### Prompt
Please collect every line of the data below that contains the word "date" and copy each one in full.

### Material supplied
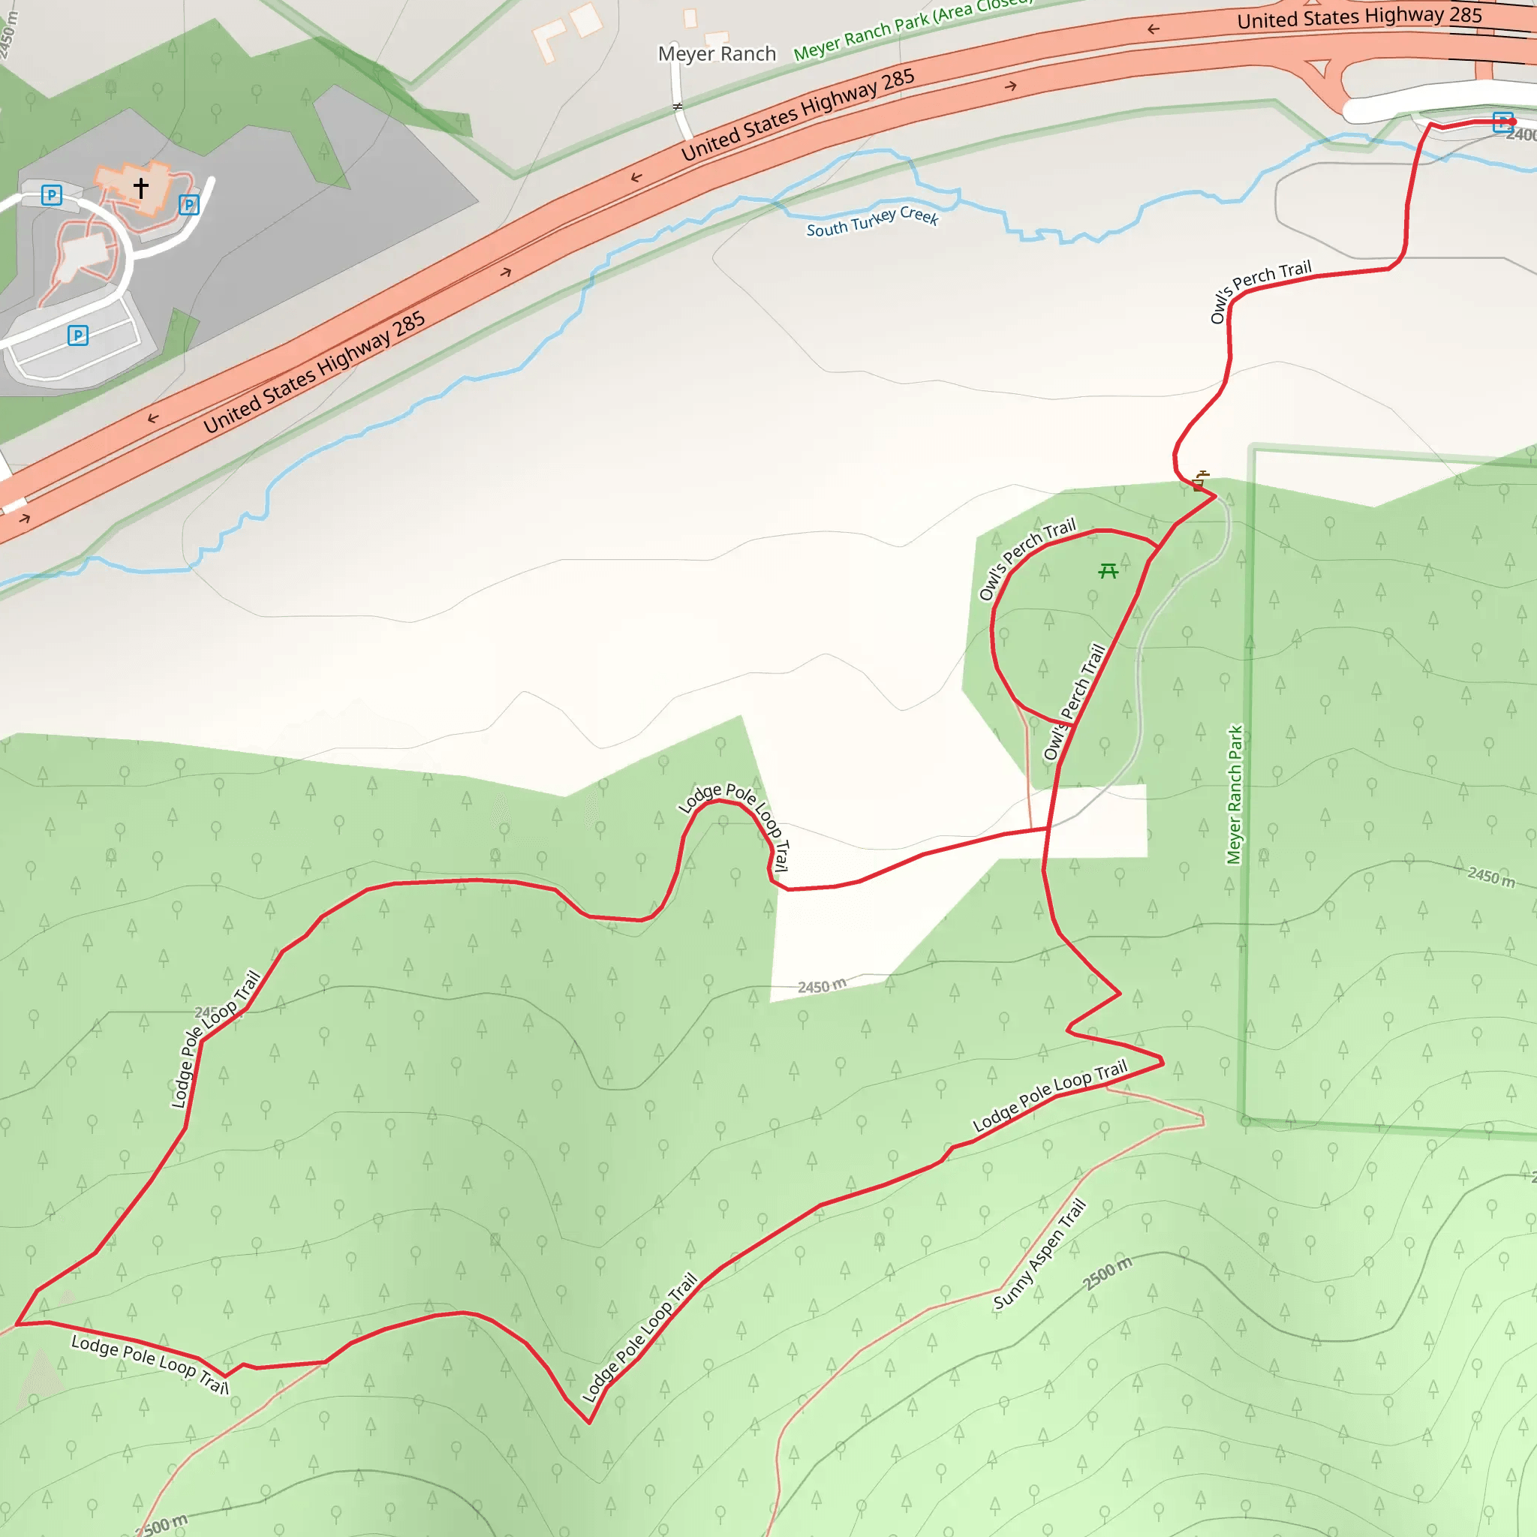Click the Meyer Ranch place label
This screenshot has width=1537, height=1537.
coord(717,54)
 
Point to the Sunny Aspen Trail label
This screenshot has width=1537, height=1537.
coord(1039,1255)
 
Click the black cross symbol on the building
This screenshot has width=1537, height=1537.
coord(141,188)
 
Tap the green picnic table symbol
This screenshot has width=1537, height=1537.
coord(1108,570)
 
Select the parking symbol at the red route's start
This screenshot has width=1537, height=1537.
coord(1502,122)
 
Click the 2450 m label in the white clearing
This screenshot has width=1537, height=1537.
coord(822,986)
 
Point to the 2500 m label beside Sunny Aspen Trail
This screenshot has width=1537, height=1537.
coord(1107,1274)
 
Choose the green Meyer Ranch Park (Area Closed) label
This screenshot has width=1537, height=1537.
coord(913,28)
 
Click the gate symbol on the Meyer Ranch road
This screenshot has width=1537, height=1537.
coord(678,106)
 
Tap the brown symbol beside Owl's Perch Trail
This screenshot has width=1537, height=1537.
coord(1201,480)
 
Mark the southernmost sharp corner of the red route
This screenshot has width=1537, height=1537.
coord(589,1422)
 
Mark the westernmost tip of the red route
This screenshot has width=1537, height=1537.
coord(17,1325)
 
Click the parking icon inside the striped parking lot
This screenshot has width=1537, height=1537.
coord(78,335)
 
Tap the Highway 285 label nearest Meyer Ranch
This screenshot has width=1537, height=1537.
coord(797,115)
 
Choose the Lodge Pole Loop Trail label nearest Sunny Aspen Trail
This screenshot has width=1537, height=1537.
coord(1050,1096)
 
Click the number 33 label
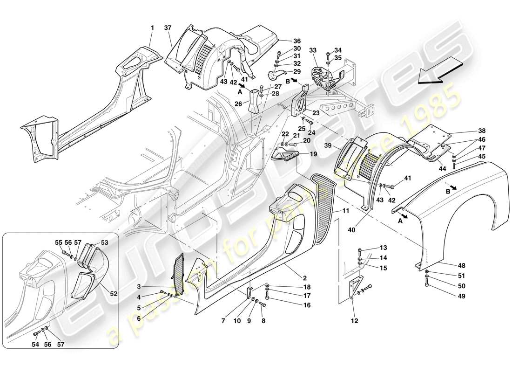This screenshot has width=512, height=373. click(x=313, y=50)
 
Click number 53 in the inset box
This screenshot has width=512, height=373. click(x=104, y=243)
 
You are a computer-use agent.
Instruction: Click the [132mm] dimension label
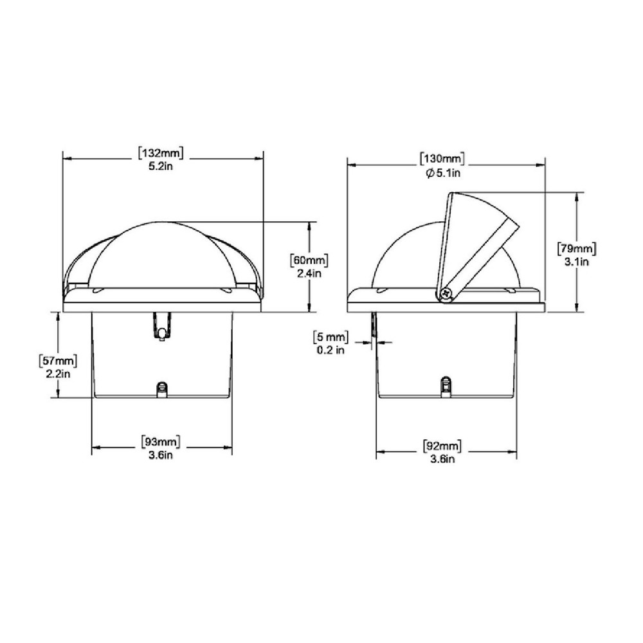(160, 153)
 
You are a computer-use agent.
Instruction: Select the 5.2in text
(160, 166)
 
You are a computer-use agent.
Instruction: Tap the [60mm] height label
(309, 260)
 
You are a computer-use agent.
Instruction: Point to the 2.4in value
(309, 273)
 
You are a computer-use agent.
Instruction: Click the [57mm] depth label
(58, 361)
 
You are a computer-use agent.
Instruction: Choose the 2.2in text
(58, 374)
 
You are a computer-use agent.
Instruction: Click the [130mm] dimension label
(442, 159)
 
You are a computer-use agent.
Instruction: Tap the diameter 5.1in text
(443, 172)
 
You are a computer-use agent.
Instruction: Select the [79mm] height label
(577, 248)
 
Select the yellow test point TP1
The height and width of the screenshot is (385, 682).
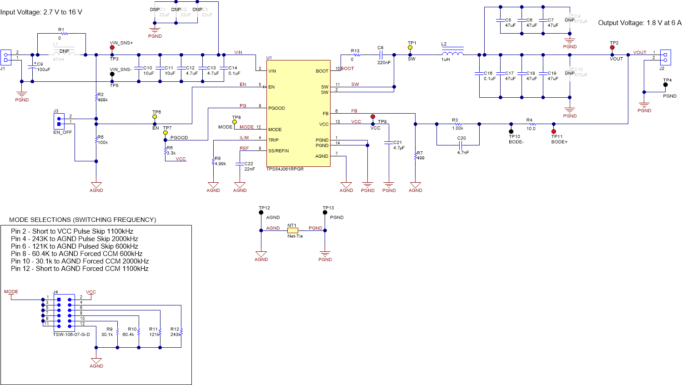(410, 47)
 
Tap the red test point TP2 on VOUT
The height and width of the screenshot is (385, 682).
(612, 47)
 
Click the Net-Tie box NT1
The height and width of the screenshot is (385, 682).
(292, 230)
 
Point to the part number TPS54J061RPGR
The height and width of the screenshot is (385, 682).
(285, 169)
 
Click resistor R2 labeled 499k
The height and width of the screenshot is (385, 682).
(96, 97)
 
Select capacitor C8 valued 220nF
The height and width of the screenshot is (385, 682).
(381, 55)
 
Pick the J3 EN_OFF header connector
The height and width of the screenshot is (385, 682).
(59, 121)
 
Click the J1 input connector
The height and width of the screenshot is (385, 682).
(6, 57)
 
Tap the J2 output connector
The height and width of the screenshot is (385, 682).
(665, 57)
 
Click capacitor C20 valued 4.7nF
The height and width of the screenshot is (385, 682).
(460, 145)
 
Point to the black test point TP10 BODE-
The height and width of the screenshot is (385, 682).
(511, 131)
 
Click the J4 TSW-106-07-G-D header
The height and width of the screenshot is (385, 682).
(64, 313)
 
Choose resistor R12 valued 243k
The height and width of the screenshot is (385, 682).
(181, 331)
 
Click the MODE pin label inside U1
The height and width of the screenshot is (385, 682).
(275, 130)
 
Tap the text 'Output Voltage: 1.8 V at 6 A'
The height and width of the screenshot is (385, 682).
(639, 23)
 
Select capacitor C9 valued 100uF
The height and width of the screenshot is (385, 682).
(32, 67)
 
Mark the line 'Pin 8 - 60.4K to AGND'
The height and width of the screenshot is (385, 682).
(76, 254)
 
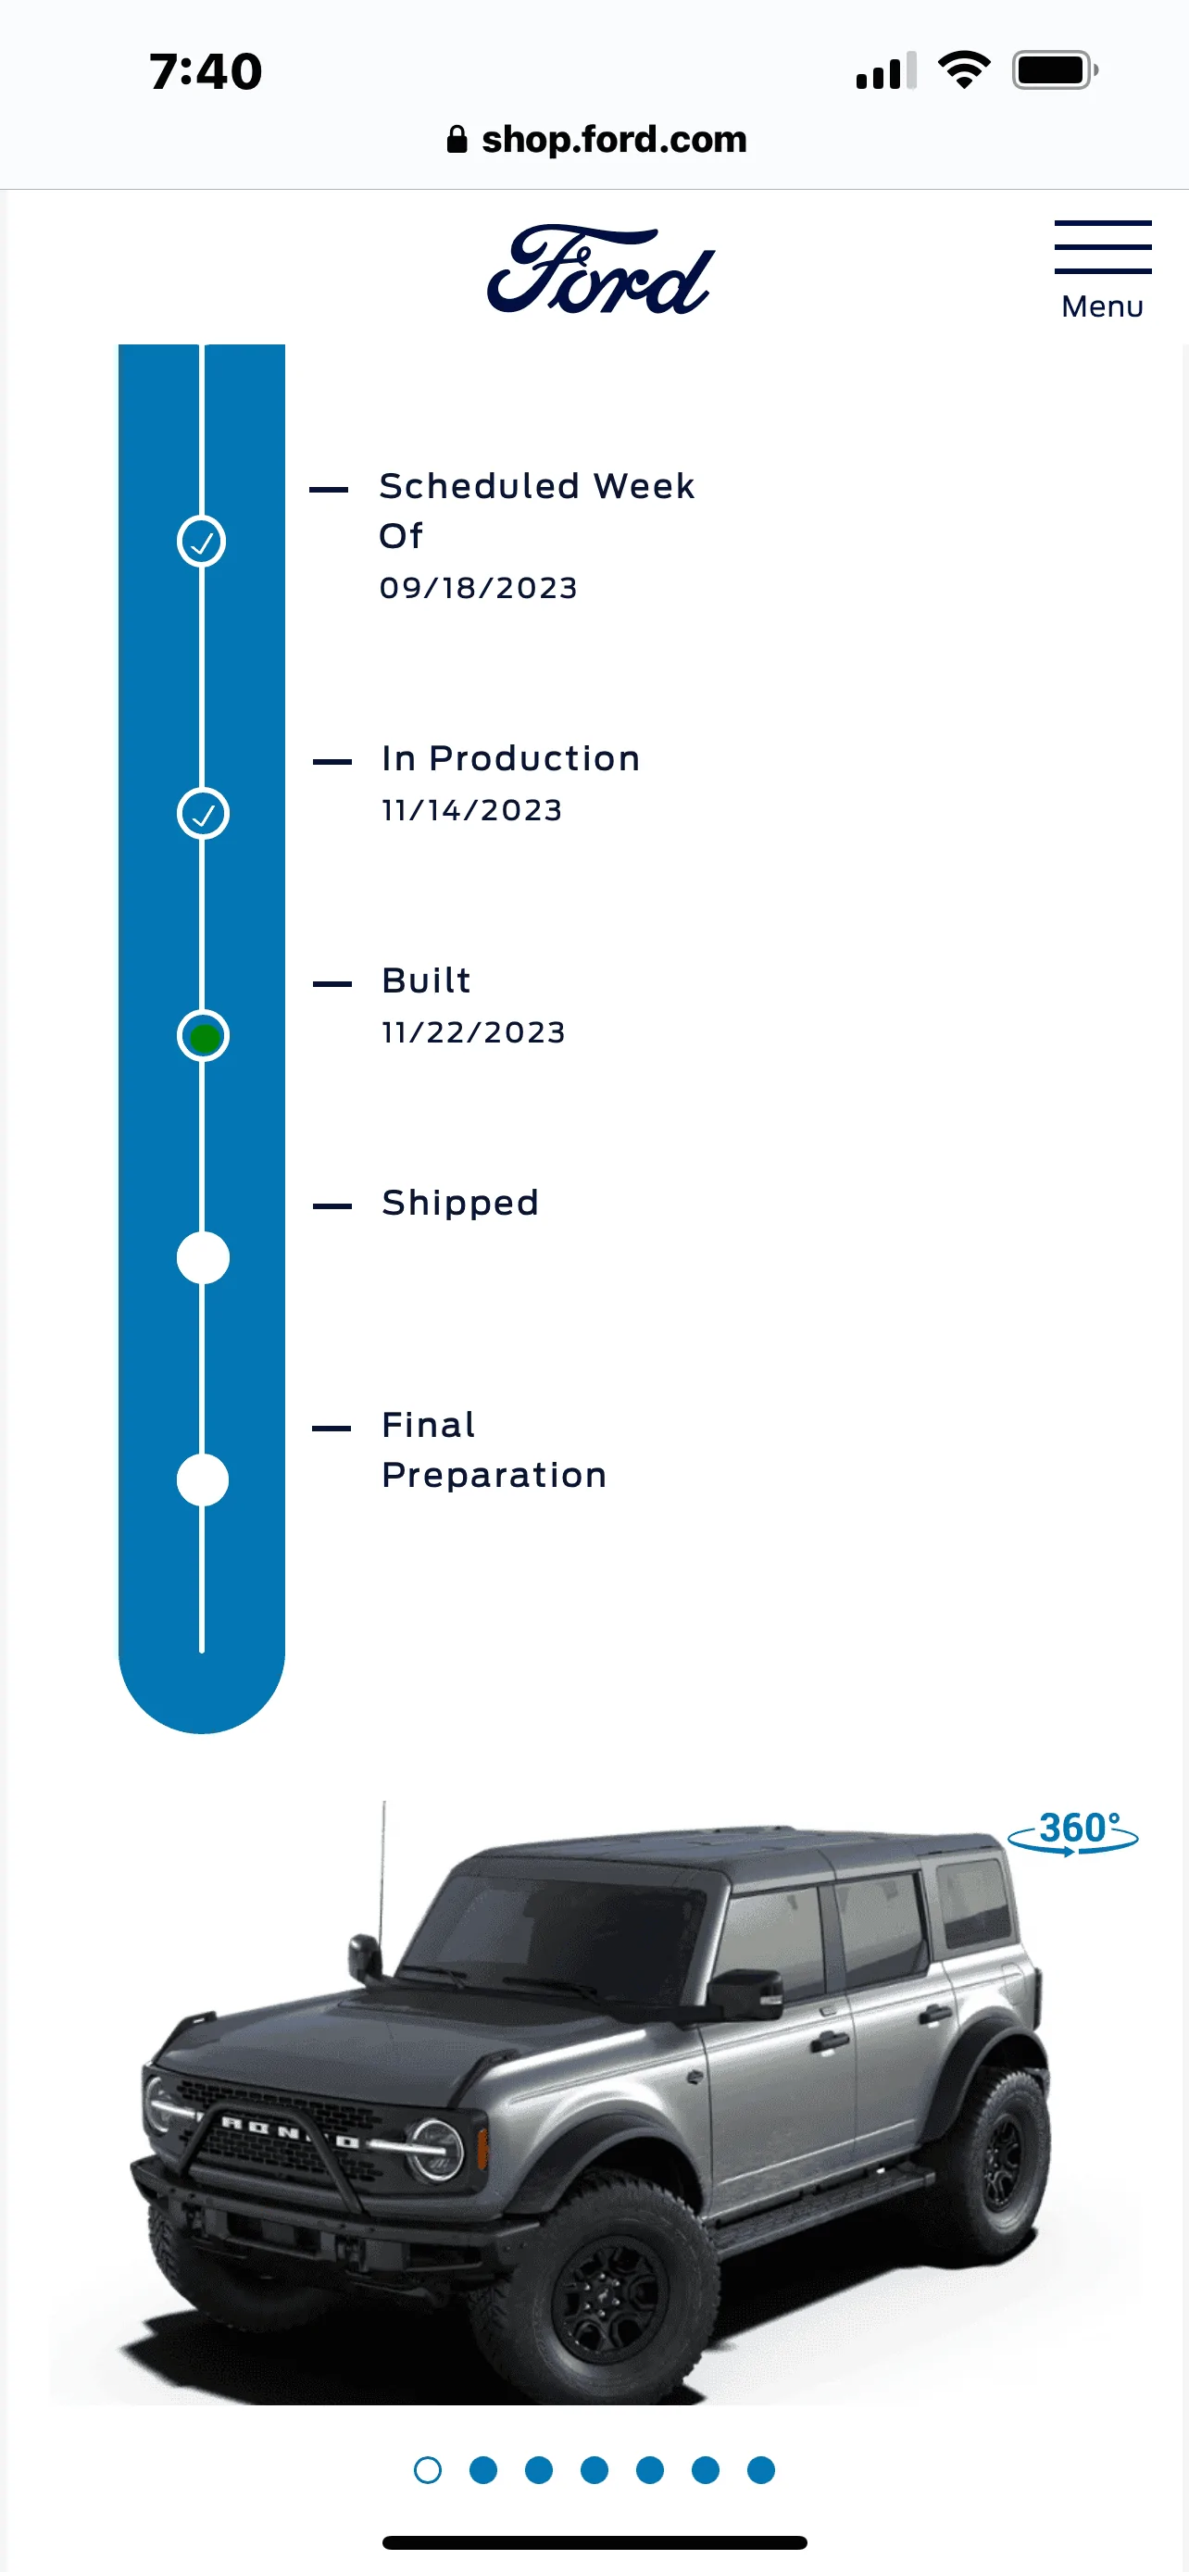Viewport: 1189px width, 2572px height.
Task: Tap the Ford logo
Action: click(x=600, y=269)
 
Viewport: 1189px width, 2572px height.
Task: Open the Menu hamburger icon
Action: click(x=1102, y=246)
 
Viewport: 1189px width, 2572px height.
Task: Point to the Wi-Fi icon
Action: click(x=963, y=69)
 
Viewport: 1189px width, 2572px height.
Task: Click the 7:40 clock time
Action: click(x=206, y=72)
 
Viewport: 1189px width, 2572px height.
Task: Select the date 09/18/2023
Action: click(x=478, y=587)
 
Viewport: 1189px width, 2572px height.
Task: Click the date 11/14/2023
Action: click(x=472, y=810)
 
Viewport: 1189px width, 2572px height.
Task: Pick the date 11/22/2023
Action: click(x=473, y=1031)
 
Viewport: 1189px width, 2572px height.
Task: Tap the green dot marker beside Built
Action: click(x=204, y=1037)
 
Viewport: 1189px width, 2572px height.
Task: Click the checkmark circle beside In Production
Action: click(x=203, y=814)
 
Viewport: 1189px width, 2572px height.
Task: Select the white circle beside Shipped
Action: click(x=203, y=1258)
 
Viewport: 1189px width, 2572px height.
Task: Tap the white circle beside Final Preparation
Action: click(x=203, y=1480)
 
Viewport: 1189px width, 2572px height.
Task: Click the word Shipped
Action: click(x=460, y=1202)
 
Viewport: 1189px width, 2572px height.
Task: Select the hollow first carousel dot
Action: click(x=427, y=2469)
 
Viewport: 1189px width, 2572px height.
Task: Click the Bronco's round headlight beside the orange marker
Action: click(x=436, y=2148)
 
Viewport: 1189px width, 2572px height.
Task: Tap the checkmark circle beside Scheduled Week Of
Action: click(x=202, y=542)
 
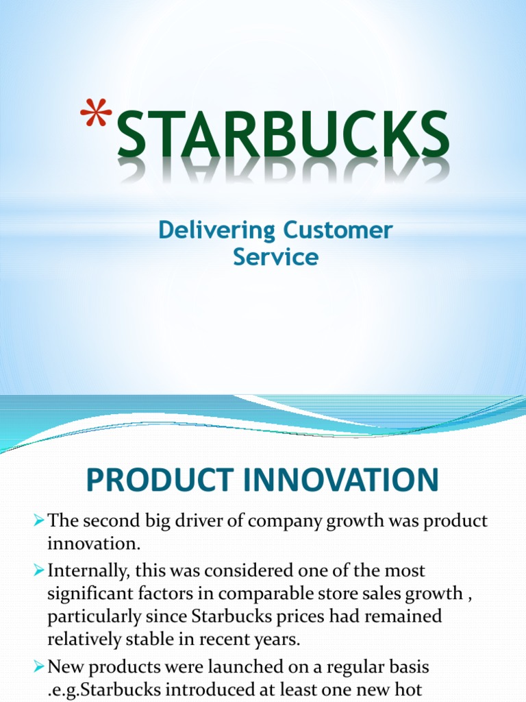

### Right answer
Task: Select the date 09/18/2023
Task: Click the date 11/14/2023
Task: Pick the date 11/22/2023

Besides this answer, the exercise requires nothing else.